Not Your Father's Talmud

Rabbi Adam Chalom of Kol Hadash Humanistic Congregation in suburban Chicago explores the Talmud from a Humanistic perspective, one page a day.

Location: Highland Park, Illinois, United States

Rabbi Adam Chalom is the Rabbi of Kol Hadash Humanistic Congregation in suburban Chicago. He is also the Assistant Dean for the International Institute for Secular Humanistic Judaism.

Friday, April 22, 2005

Intent and Purpose - Berakhot 53

In Talmudic times, sweet-smelling spices were rare commodities (and essential given limited hygiene), light came only through fire, and new fire often came from fires already burning. The question in today’s page is: how particular could one be in the origins and purposes of the fire and spices one needed to bless the end of Shabbat?

The rabbis in today’s page try to define appropriate contexts and usage of spices and fire if they are not used exclusively for blessing purposes. The Mishnah text under discussion warns against blessing the light or spices of foreigners, or the dead, or that used for avoda zara [“foreign worship” or idolatry] - evidently the material is spiritually contaminated by its use. So one should not bless a flame that “worked” on Shabbat, and an Israelite may bless a flame kindled from a nokhri [stranger – non-Jew] because it is as if his flame is brand new, but a flame kindled by a Gentile from a Gentile may both come from and be intended for “impure” uses. The same approach holds for lights or spices intended for the dead, or for a privy [beit ha-kisey – “house of the chair”]. If a town is majority Gentile, the Jew should not bless the light in the town, but if majority Jewish he may.

There are two ironies from our perspective – today non-Jews are generally not idolators (and worshipping idols says nothing one way or the other about ethical behavior), and many Jews are as unobservant of Jewish law as non-Jews are. When it comes to smelling spices in a town, it turns out that even a majority of Israelites is not enough to merit a blessing: some Israelite women use some of the spices for witchcraft, and only a small part goes to providing sweet scents. Thus blessings are not automatic – one must consider context and usage. This would parallel the contemporary liberal Jewish practice of offering blessings or special words only on special ceremonial occasions rather than at every meal and snack.

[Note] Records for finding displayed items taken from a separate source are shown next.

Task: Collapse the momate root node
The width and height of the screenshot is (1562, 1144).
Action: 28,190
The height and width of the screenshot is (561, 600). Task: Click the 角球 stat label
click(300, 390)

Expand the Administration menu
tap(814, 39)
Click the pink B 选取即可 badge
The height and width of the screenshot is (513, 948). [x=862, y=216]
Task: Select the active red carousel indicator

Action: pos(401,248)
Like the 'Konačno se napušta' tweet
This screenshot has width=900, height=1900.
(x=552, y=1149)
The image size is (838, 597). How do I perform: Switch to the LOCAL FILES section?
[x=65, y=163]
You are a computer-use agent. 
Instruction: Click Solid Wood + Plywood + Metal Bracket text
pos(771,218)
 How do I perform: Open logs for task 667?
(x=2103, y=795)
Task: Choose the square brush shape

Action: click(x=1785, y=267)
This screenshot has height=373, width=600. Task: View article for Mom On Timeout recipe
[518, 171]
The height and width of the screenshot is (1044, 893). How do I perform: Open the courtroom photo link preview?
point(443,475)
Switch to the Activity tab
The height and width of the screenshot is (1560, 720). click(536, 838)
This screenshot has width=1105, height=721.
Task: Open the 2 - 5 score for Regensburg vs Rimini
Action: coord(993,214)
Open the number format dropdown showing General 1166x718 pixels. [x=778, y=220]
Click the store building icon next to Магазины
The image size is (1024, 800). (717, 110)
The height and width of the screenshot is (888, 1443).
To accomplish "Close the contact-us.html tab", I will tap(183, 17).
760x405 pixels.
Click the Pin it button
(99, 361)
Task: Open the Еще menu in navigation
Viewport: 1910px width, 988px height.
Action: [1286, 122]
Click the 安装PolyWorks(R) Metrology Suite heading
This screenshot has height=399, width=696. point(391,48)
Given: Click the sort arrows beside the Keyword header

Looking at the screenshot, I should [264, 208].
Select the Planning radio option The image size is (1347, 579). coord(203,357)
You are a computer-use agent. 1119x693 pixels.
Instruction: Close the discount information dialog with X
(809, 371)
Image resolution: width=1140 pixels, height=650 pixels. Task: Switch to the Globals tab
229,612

For the Talmudic rabbis, however, there was no similar flexibility. One man accidentally forgot to say a blessing, followed the stricter practice of Beit Shammai [the school of Shammai], and received gold. Another intentionally omitted it, used the shorter replacement blessing of Beit Hillel [the school of Hillel] intended only for accidental omission, and then was eaten by a lion. A Rabbi forgot to say grace, made an excuse to return to do it fully, and found a golden dove. The message is put very simply at the end of that third story: “Israel is saved only by mitzvot [commandments]”. For those who question such cosmic reward and punishment, a freely-chosen and flexible cultural connection is more satisfying.